### Task
Set down, in full, every record in the block.

---- Supplied information

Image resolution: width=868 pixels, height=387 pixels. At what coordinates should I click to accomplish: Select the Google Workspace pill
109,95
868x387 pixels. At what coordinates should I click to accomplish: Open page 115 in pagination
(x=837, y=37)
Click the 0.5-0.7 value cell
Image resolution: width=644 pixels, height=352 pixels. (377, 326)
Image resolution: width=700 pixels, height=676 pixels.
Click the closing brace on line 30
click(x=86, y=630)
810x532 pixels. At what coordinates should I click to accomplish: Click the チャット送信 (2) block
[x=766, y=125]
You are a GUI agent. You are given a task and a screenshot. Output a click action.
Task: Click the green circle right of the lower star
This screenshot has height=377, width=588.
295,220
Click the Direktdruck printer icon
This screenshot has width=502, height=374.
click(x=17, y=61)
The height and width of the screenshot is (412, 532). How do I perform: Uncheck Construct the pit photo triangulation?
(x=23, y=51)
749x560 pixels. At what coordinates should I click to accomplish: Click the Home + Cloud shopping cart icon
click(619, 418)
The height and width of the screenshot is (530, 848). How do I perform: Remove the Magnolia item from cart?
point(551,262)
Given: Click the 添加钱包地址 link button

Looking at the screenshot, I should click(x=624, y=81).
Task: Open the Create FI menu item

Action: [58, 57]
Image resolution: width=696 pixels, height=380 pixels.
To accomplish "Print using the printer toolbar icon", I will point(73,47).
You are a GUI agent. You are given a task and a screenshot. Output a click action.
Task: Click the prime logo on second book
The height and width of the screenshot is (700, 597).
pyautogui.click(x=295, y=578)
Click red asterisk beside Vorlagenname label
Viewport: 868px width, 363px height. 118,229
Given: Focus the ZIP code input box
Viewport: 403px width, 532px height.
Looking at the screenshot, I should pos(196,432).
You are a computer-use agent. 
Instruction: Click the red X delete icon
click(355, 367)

--------

### Expected output
Image resolution: width=868 pixels, height=387 pixels. At what coordinates should I click to accomplish: Select the Google Workspace pill
109,95
868x387 pixels. At what coordinates should I click to accomplish: Open page 115 in pagination
(x=837, y=37)
Click the 0.5-0.7 value cell
Image resolution: width=644 pixels, height=352 pixels. (377, 326)
Image resolution: width=700 pixels, height=676 pixels.
Click the closing brace on line 30
click(x=86, y=630)
810x532 pixels. At what coordinates should I click to accomplish: Click the チャット送信 (2) block
[x=766, y=125]
You are a GUI agent. You are given a task and a screenshot. Output a click action.
Task: Click the green circle right of the lower star
This screenshot has height=377, width=588.
295,220
Click the Direktdruck printer icon
This screenshot has width=502, height=374.
click(x=17, y=61)
The height and width of the screenshot is (412, 532). How do I perform: Uncheck Construct the pit photo triangulation?
(x=23, y=51)
749x560 pixels. At what coordinates should I click to accomplish: Click the Home + Cloud shopping cart icon
click(619, 418)
The height and width of the screenshot is (530, 848). How do I perform: Remove the Magnolia item from cart?
point(551,262)
Given: Click the 添加钱包地址 link button

Looking at the screenshot, I should click(x=624, y=81).
Task: Open the Create FI menu item

Action: [58, 57]
Image resolution: width=696 pixels, height=380 pixels.
To accomplish "Print using the printer toolbar icon", I will point(73,47).
You are a GUI agent. You are given a task and a screenshot. Output a click action.
Task: Click the prime logo on second book
The height and width of the screenshot is (700, 597).
pyautogui.click(x=295, y=578)
Click red asterisk beside Vorlagenname label
Viewport: 868px width, 363px height. 118,229
Given: Focus the ZIP code input box
Viewport: 403px width, 532px height.
Looking at the screenshot, I should pos(196,432).
You are a computer-use agent. 
Instruction: Click the red X delete icon
click(355, 367)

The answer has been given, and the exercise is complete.